I think tonight I'm going to check out Badlands Chuggs' "Longest & Loudest Burp" video
We went for a bike ride yesterday. It was perfect weather for it. We rode all over Hodgkins, Countryside, and La Grange. We ate barbeque. We sampled exotic teas. We ate frozen yogurt and visited friends. But, by the time we got back home, I had a splitting headache, and it was only partially due to the beer I drank with Craig.
It was the cicadas.
OMG cicadas, give it a rest. We get it. You are out of the ground, and down to clown. Well, have at it. But do you have to be so effing noisy?! The sound was not only overwhelming in terms of dbs, but is was also at just the right frequency to drive one mad. I honestly don't know how people in La Grange can stand to be outside in their yards. Riding down Cossit Ave., I couldn't talk to my wife who was RIDING NEXT TO ME.
Even now, I hear them outside. The ear-splitting shriek is a mere buzz, not unlike the not-at-all pleasant hum of a faulty flourescent light balast in the hallway just down from your cubicle, that slowly drives you insane over the course of a 30 year beige career.
According to the random AI-generated answer I found on the internet, these particular cicadas are supposed to have a life span of four to six weeks. So, we have about a month left to go. If I was able, I would take my vacation and go wherever swarms of cicadas are not. Of course, they will all be dying off in July. In what promises to be the sweltering heat of July.
I don't look forward to what that's going to smell like.
Mitt Romney, reports the Post Millennial, thinks that Alvin Bragg should have settled his case with former President Donald Trump and, when Trump was indicted, President Biden should have pardoned him.
"You may disagree with this, but had I been President Biden, when the Justice Department brought on indictments, I would have immediately pardoned him," Romney explained at the time. "Because it makes me, President Biden, the big guy and the person [who] pardoned a little guy."
First of all, who let Mitt Romney back in the house? Why are we listening to anything this RINO has to say about anything? Second, does Mitt still think that this is a conventional political fight? He must not realize that the Democrats are playing for keeps. They could never have taken his advice. They are on an ideological mission to destroy Trump and the Republican Party (which, IMHO is long overdue), and cement their authority to make policy, and keep it in place even when they are out of power. On the other side, the Republicans, especially ones like Mitt Romney, are just trying to win elections.

● **Record excerpts**

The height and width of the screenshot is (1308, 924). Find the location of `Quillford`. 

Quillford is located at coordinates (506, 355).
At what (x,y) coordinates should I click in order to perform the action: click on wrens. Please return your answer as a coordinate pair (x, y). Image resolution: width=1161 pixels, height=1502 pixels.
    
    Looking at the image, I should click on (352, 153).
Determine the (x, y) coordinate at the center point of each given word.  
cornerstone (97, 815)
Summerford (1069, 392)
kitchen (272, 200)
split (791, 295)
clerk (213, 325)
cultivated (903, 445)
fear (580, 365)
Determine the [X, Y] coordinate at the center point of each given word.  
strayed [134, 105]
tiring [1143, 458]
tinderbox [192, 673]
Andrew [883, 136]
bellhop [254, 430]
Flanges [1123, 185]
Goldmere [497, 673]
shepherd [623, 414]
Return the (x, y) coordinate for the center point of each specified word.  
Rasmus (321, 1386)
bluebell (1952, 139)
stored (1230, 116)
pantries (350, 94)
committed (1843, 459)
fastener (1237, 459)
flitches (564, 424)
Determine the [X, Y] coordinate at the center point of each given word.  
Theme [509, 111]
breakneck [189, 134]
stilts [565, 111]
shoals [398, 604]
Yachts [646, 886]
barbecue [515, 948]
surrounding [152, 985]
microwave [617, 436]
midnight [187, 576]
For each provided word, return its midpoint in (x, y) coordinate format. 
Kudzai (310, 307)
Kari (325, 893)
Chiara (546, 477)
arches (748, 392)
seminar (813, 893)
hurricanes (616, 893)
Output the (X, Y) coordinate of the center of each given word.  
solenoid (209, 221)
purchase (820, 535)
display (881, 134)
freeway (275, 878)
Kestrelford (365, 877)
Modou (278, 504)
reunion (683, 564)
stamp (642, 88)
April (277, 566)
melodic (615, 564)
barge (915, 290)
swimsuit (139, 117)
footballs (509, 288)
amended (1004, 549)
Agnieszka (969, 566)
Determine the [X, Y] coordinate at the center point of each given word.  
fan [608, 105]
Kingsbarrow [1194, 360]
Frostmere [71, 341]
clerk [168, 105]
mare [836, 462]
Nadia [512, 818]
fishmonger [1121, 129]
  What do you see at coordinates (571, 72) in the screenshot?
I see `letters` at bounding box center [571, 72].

● **Tasks and exercises**
A – In the blog text on cicadas and Mitt Romney, which towns does the writer say the bike ride covered?
B – Continue the blog text on cicadas and Mitt Romney from its final sentence.

● **Written responses**
A – Hodgkins, Countryside, La Grange

B –
The Left is using Brazillian Jiu Jitsu to win a street fight while the Republicans are trying to square up according to Marquis of Queensbury rules. ###
My mother spends all her time watching free movies on her smart TV. I generally call once a week on Sunday. A large portion of our time is spent discussing which free movies she watched recently. Rarely does she remember the names of the movies. She searches by actor name. Bruce Willis, Nicholas Cage, Charile Hunnam (he's her current favorite...he's British).
My dad likes to watch sitcoms he has already seen, which is much more my style. So, she usually gets in a couple of shots in about how she hates whatever sitcom he is currently binge watching. Her only exception is NCIS. And true crime, of course. Court TV. I guess that is to be expected, what with her being a Boomer.
We rounded out the phone call trying to figure out which Hollywood actors from back in the day. She informed me that Raymond Burr, of Perry Mason fame, was a homosexual, something I heretofore did not know.
Of course, we agreed that we did not care if Raymond Burr has sexual relations with men. As Perry Mason, he created a helluva dramatic courtroom summation. ###
As if I don't have enough webpages and blogs! IDK why I'm doing this, but I am. I wrote this page in Notepad on my Wincor Nixdorf Beetle running Windows 95. I spent all this time learning HTML5 and now I don't know how to do anything in this "primitive" environment.